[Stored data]
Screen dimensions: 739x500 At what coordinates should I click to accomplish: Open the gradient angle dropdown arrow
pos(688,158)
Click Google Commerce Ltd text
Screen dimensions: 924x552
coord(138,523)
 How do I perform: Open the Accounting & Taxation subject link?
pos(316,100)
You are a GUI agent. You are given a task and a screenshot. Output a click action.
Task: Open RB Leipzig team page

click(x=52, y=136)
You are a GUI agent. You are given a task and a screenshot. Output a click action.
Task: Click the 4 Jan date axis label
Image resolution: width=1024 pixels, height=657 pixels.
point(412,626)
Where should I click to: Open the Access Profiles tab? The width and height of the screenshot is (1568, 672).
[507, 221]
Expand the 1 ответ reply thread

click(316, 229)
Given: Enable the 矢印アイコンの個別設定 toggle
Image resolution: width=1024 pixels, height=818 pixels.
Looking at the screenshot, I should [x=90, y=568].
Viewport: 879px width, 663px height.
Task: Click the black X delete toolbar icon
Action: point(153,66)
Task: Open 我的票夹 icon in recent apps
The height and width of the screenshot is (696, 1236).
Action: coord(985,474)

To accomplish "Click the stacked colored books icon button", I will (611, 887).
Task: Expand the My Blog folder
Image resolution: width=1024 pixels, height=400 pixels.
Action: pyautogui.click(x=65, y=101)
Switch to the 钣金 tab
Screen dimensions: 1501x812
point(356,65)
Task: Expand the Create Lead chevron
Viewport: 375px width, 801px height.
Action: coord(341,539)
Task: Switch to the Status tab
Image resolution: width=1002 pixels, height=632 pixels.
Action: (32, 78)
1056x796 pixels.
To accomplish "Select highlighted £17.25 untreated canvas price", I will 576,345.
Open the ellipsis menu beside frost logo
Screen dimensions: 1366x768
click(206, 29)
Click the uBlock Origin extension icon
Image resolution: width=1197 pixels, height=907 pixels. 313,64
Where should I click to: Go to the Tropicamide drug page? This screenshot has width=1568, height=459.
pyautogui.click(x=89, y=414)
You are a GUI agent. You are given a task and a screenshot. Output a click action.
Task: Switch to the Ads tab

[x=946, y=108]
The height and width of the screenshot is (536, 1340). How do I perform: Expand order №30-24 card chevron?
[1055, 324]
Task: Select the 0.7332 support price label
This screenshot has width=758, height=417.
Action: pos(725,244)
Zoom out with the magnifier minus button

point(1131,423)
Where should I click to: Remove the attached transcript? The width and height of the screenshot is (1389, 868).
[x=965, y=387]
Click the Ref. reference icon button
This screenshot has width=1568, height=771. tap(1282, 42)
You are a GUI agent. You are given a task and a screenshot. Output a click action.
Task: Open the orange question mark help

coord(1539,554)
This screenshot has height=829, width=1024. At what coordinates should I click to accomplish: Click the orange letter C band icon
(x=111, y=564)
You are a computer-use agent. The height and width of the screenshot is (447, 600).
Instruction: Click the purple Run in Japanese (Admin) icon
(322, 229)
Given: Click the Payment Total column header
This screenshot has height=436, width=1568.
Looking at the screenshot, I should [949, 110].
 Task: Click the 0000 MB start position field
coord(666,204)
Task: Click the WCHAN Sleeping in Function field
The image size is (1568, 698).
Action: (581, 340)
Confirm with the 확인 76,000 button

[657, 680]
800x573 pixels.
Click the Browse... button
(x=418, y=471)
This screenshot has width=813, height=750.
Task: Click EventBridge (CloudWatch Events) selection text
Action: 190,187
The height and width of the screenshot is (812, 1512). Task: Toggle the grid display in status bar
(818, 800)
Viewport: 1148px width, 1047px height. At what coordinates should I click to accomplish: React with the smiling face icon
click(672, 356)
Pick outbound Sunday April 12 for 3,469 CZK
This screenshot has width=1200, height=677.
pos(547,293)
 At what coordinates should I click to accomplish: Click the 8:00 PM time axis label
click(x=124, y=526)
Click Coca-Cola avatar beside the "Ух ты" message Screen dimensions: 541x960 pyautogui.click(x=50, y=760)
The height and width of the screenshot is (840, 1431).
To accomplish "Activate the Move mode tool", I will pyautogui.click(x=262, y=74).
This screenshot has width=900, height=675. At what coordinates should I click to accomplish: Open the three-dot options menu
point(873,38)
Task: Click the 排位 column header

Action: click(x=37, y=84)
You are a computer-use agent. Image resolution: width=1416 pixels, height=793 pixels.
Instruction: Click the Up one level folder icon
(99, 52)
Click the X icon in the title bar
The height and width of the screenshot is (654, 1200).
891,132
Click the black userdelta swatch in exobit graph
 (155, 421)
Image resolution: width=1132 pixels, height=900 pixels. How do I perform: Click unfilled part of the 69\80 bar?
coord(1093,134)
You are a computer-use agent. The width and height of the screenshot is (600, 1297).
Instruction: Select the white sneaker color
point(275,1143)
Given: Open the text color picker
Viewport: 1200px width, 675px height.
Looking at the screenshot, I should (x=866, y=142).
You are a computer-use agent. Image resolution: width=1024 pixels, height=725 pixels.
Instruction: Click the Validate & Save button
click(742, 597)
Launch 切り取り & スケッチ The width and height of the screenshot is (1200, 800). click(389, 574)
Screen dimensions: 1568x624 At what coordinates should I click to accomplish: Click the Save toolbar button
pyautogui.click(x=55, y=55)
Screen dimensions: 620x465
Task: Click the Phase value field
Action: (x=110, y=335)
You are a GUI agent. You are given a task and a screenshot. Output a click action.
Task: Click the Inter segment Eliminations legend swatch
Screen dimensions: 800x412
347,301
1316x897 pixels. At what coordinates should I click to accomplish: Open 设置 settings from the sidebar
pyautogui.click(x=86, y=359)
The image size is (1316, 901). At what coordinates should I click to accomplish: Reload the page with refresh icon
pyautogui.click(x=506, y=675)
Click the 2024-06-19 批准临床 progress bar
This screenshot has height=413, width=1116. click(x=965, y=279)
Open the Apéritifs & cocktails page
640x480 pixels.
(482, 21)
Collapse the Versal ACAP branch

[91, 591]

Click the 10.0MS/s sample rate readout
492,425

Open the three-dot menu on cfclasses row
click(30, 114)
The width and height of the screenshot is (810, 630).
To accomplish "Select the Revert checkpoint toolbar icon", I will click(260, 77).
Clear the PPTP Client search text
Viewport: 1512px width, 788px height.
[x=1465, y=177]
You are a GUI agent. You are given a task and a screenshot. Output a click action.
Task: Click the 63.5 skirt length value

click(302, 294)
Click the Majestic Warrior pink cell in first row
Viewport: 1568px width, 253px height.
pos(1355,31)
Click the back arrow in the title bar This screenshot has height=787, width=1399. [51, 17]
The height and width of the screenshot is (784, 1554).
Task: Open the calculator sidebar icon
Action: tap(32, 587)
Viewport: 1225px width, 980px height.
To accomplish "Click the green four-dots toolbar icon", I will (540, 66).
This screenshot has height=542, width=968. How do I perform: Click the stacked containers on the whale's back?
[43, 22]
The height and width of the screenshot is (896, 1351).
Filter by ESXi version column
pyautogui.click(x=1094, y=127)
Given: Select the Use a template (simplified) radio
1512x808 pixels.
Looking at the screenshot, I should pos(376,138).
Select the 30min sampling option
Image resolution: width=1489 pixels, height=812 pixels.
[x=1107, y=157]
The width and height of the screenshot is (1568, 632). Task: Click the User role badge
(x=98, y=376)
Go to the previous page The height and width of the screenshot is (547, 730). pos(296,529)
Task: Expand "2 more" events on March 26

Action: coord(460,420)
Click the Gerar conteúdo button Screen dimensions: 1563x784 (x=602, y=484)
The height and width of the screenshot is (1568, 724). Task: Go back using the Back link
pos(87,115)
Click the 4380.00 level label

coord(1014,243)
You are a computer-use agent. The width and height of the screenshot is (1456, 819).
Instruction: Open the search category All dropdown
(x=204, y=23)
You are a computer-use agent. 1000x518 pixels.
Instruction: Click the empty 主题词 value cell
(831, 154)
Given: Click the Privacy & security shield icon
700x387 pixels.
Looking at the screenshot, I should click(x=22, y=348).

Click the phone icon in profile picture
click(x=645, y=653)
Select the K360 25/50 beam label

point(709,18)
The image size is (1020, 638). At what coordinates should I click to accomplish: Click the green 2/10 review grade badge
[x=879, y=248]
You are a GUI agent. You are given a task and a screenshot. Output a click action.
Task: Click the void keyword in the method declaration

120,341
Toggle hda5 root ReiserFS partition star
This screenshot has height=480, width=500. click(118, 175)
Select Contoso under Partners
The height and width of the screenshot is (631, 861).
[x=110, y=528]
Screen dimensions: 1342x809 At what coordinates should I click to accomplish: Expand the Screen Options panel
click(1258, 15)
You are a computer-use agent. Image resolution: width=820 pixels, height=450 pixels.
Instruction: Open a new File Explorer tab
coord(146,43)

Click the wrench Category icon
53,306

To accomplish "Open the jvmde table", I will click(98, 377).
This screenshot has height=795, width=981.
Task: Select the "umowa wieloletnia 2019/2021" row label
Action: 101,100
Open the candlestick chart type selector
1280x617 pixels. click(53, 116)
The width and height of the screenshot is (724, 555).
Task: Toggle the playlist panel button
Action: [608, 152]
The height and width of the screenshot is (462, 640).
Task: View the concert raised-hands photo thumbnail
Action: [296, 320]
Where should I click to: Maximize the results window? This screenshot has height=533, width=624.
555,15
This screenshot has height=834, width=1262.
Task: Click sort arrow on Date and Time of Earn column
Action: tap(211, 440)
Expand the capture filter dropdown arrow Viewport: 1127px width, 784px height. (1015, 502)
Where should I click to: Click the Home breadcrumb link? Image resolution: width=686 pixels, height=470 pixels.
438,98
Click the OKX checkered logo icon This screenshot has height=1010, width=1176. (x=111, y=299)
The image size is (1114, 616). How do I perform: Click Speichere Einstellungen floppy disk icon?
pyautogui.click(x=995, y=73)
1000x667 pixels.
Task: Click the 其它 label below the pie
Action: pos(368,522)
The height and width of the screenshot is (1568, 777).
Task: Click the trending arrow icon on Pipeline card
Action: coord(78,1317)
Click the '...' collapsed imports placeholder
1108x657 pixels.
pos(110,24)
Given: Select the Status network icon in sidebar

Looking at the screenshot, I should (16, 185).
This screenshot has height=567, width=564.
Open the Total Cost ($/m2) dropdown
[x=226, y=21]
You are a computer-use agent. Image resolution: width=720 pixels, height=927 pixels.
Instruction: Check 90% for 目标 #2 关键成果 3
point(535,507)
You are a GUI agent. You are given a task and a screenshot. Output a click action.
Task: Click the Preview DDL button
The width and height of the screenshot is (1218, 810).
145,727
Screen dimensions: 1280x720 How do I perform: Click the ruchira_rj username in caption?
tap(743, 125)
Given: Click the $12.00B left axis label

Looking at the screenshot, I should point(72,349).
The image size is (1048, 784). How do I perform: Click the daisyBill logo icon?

PROBLEM STATEMENT:
Search the records for the word "beside" and return every line that holds it.

THE ANSWER:
Open the ellipsis menu beside frost logo
Click Coca-Cola avatar beside the "Ух ты" message Screen dimensions: 541x960 pyautogui.click(x=50, y=760)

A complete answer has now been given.